# Brush Light



## Ole34 (Jan 24, 2011)

Saw this today.....kind of goofy but whatever


----------



## Phinnster (Feb 20, 2013)

Totally stupid 
Unless u took your brush for a walk at night in the woods


----------



## Ole34 (Jan 24, 2011)

Phinnster said:


> Totally stupid
> Unless u took your brush for a walk at night in the woods




the guy said hes already sold a bunch of them an people seem to like them 




people=wierdos


----------



## daArch (Mar 15, 2008)

I don know, but for us old guys, ANY light is good.

I've had to use a headlamp while making some hard to light trims . 

I wonder if they have miniature ones for my olfa snap blade.


----------



## Painter-Aaron (Jan 17, 2013)

I could see it working when the light source is bad and your creating a shadow towards where your cutting?


----------



## Epoxy Pro (Oct 7, 2012)

Interface element records:
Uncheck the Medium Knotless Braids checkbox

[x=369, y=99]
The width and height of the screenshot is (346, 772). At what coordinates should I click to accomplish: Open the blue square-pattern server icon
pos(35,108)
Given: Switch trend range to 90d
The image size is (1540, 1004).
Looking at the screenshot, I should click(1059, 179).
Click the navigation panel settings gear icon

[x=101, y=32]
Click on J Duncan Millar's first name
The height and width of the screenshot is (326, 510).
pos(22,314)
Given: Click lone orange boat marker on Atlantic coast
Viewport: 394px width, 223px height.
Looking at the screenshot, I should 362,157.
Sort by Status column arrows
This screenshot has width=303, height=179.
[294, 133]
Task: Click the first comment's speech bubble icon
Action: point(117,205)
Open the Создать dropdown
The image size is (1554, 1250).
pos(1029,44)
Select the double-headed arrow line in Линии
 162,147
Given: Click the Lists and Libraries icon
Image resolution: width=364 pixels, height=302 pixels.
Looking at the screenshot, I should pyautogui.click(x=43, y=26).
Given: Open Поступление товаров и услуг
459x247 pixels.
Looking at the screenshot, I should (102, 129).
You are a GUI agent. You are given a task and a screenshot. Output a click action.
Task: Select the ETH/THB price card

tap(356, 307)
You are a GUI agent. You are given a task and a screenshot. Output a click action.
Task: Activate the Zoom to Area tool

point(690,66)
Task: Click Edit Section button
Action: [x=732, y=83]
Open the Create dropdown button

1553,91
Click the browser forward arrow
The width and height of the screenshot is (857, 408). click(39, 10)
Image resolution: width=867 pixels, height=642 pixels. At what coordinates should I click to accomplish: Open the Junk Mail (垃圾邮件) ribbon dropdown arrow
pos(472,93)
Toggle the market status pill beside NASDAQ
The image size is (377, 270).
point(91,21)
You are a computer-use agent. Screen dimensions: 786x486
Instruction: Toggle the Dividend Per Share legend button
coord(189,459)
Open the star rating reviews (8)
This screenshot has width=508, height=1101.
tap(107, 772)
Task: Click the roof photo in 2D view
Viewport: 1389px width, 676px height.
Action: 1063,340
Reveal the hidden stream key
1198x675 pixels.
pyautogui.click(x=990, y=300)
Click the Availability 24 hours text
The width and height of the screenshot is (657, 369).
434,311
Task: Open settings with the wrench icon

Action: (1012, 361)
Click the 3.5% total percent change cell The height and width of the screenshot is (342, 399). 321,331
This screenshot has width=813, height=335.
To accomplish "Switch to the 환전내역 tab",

→ **WHAT IS ASKED**:
A: In the brush light thread, what does daArch say they have had to use while making some hard to light trims?
B: Write the next part of the brush light thread, picking up right after its last line.
You won't need the material.

→ **THE REPLIES**:
A: A headlamp.

B:
I have seen these in our paint store all summer. Pretty much a HO gimmick. If you can try it you will see it doesn't light up bright enough plus depending on how you paint you may just cause a shadow.


----------



## Workaholic (Apr 17, 2007)

lol trying to reinvent the wheel. This market is filled with all kinds of gimmicks. If you require more lights than is currently available go out to the truck grab a light and set it up. jmo


----------



## Wildbill7145 (Apr 30, 2014)

Painter-Aaron said:


> I could see it working when the light source is bad and your creating a shadow towards where your cutting?


I'd have to agree with others that it's a pretty dumb idea and it's only gonna work until it gets paint on it and just becomes an annoying chunk on your brush or falls into your cut can.

I agree with Aaron in that I do find it annoying sometimes in poor lighting situations where you set up halogens and end up casting shadows in areas your trying to cut in. The only answer I've found is more halogens, but its not exactly fun to have 1500w of light sparkling up a room and you get blinded every time you turn around.


----------



## straight_lines (Oct 17, 2007)

If it were not so bulky I would consider it. It needs to be just a little thicker than an led.


----------



## capn26 (Aug 17, 2014)

R-e-d-o-n-k-u-l-o-u-s


----------



## glennb (Mar 7, 2012)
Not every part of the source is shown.